● REQUIREMENT:
Leave out the pictures and retype everything else in the records below exactly.

● EXTRACTED ENTRIES:

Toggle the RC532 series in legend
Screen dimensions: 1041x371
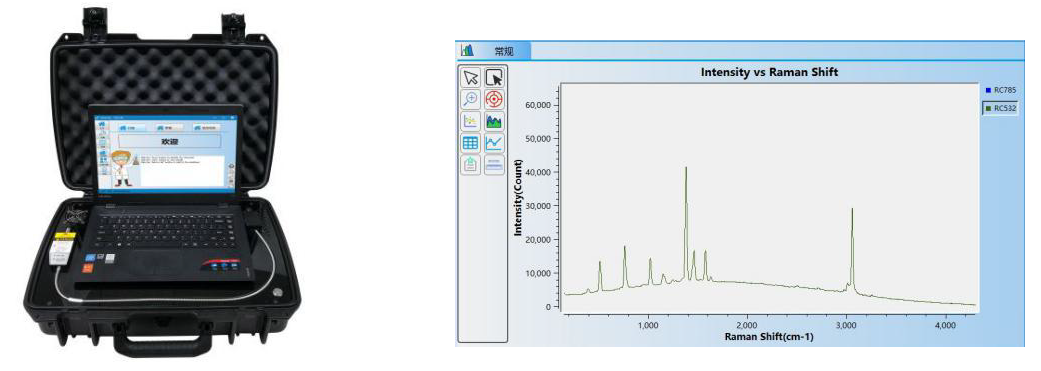point(1001,108)
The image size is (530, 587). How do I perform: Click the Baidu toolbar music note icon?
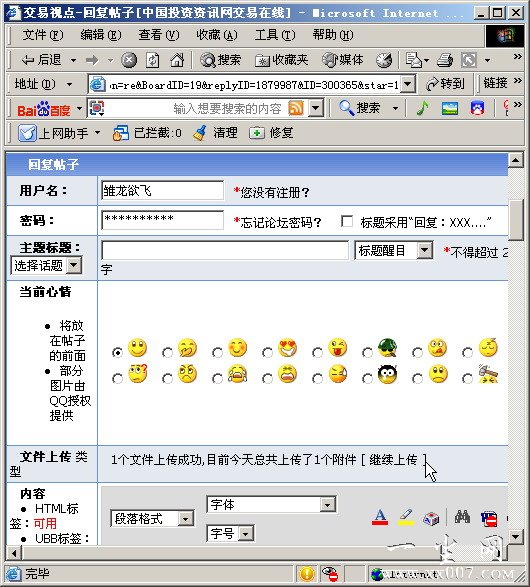point(423,109)
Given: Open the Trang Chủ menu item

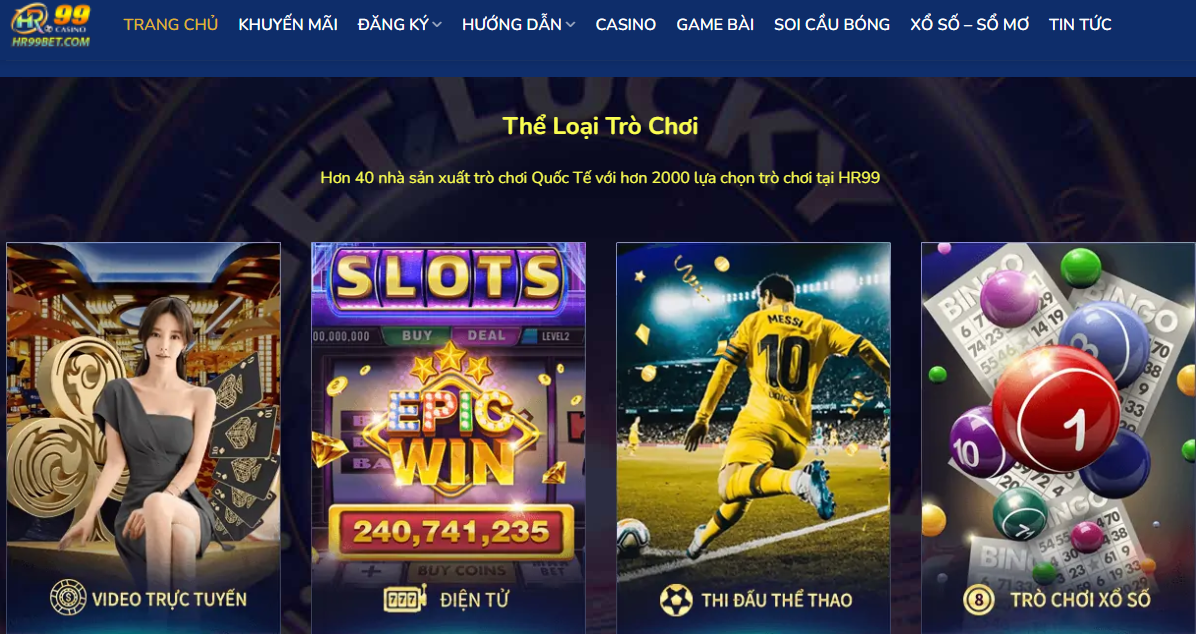Looking at the screenshot, I should [171, 24].
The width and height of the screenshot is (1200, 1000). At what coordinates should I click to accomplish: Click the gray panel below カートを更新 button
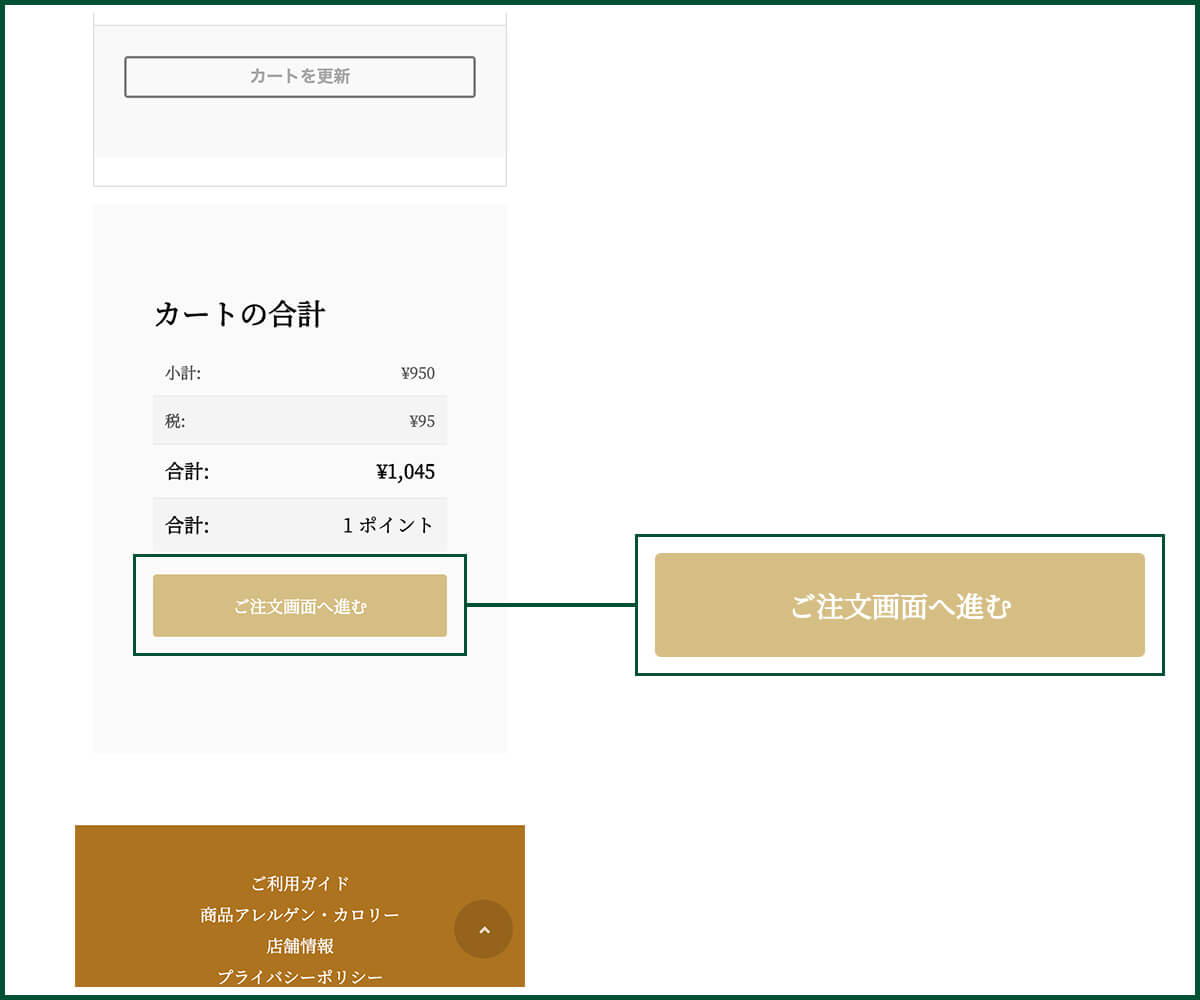(300, 130)
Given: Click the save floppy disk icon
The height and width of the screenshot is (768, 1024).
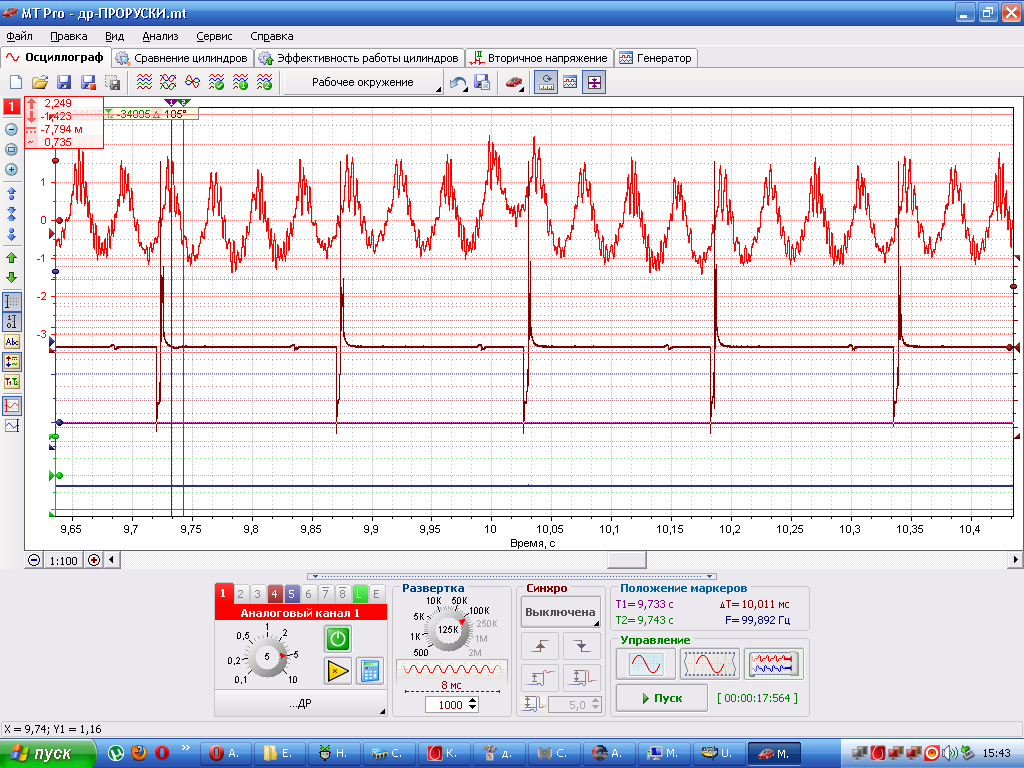Looking at the screenshot, I should pyautogui.click(x=64, y=82).
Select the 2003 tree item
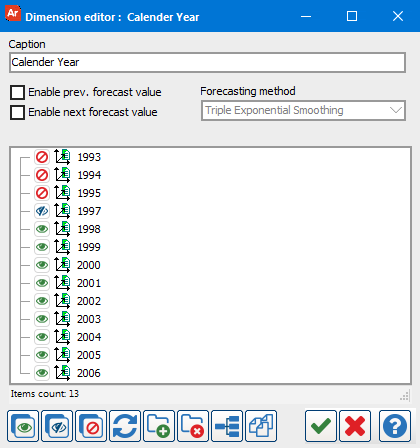420x448 pixels. tap(89, 319)
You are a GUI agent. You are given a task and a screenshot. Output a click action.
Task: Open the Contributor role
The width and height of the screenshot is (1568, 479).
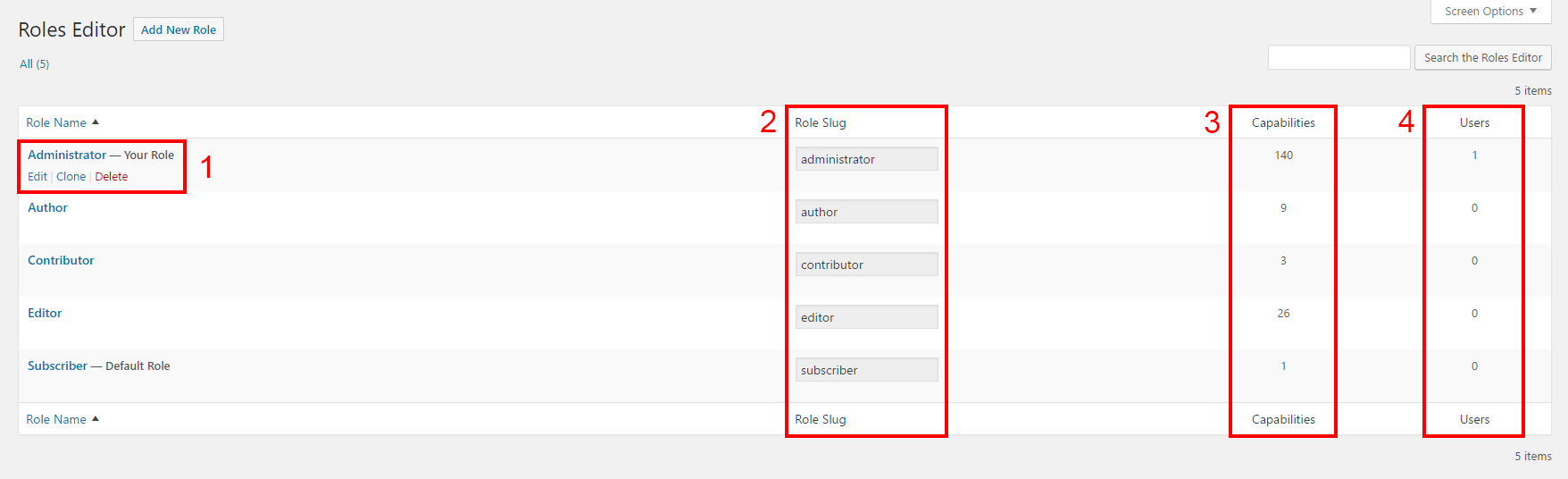point(61,260)
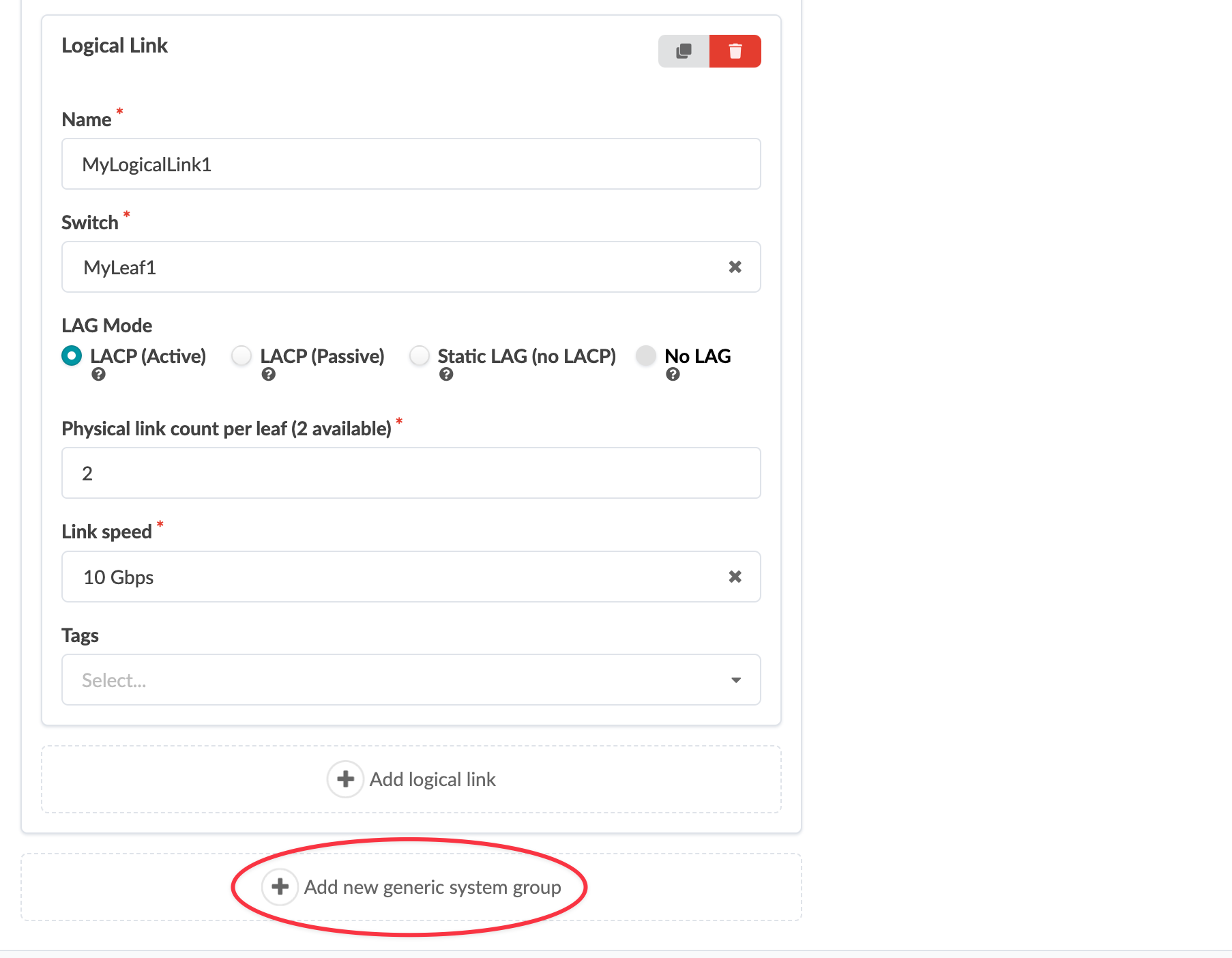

● PROBLEM SOLUTION:
Toggle the RC532 series in legend
Screen dimensions: 1041x371
point(1001,108)
The image size is (530, 587). How do I perform: Click the Baidu toolbar music note icon?
point(423,109)
Given: Open the Trang Chủ menu item

Looking at the screenshot, I should [171, 24].
The width and height of the screenshot is (1200, 1000). At what coordinates should I click to accomplish: Click the gray panel below カートを更新 button
(300, 130)
Given: Click the save floppy disk icon
The height and width of the screenshot is (768, 1024).
Looking at the screenshot, I should pyautogui.click(x=64, y=82).
Select the 2003 tree item
420x448 pixels. tap(89, 319)
You are a GUI agent. You are given a task and a screenshot. Output a click action.
Task: Open the Contributor role
The width and height of the screenshot is (1568, 479).
point(61,260)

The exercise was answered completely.